START Document section

By ZACK ROGOW, senior editor at CIIS. His writings include a recent book of poems, "My Mother and the Ceiling Dancers," from Kattywompus Press.
Urusa Fahim brings to her teaching in the Transformative Leadership and Transformative Studies at CIIS an amazing variety of interests and experiences. She grew up in Bangladesh and Pakistan, and has studied or speaks six languages: English, Urdu, Arabic, French, Hindi, and Bengali. She earned a master’s degree in applied psychology at Punjab University, one of the leading centers of learning in South Asia. After graduating, she worked as a clinical psychologist both in private practice and in government-run hospitals in Pakistan, before taking a training in women’s leadership that the United States Agency for International Development (USAID) offered.
“That workshop literally changed my career overnight,” she recalls. “I could see the application of concepts I was familiar with in a clinical context, how they could be used to train leaders and entrepreneurs.” By coincidence, the program leader was leaving right after Fahim took the training. Fahim applied to become the new director, and was accepted. She spent the next couple of years teaching women in Pakistan how to become managers, entrepreneurs, and trainers.
She attributes her ability to exercise authority and train future leaders partly to her mother. “My mother had the equivalent of a sixth grade education, but she headed a department in an international hotel. She always told me I could be anything I wanted. It wasn’t till later that I realized that not all girls were being given that same message. Understanding that was a factor in my wanting to train women leaders.”

END Document section

*Required tasks*.
(a) Name every language that the profile of Urusa Fahim above says she has studied or speaks.
(b) Carry the profile of Urusa Fahim above forward with new writing that starts right after its final paragraph.

START Exercise data

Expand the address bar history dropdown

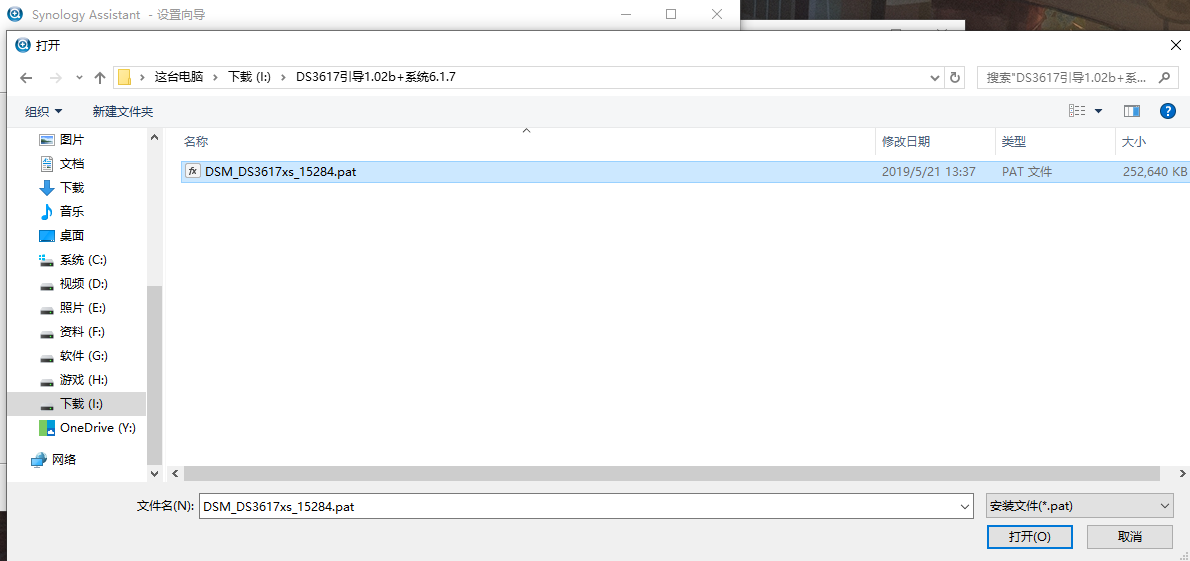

END Exercise data

*Per-task answers*.
(a) English, Urdu, Arabic, French, Hindi, and Bengali.

(b)
When she decided to go on to a doctoral degree, she chose CIIS. Fahim completed her PhD at the Institute, and after several intervening positions, is now a faculty member in both Transformative Leadership and Transformative Studies. “The cohort model in the department resonated with me when I applied to the program, and it still feels like an important part of the education in Transformative Inquiry,” she explains. “The cohorts are not just students who enter the program at the same time, they learn together and from one another.”
To be a good teacher, Fahim believes you have to be open to receiving new ideas and information from your students. “Teaching and learning are like yin and yang,” she says. “You can’t be a good teacher without being a good learner.”
She sees the leadership programs at CIIS as being about much more than simply learning skills. “Skills you can learn in a book by yourself,” she says. “What I try to teach is developing capacities. The programs are about embodying leadership and scholarship, and there are many ways to do that. It can be different for each person.”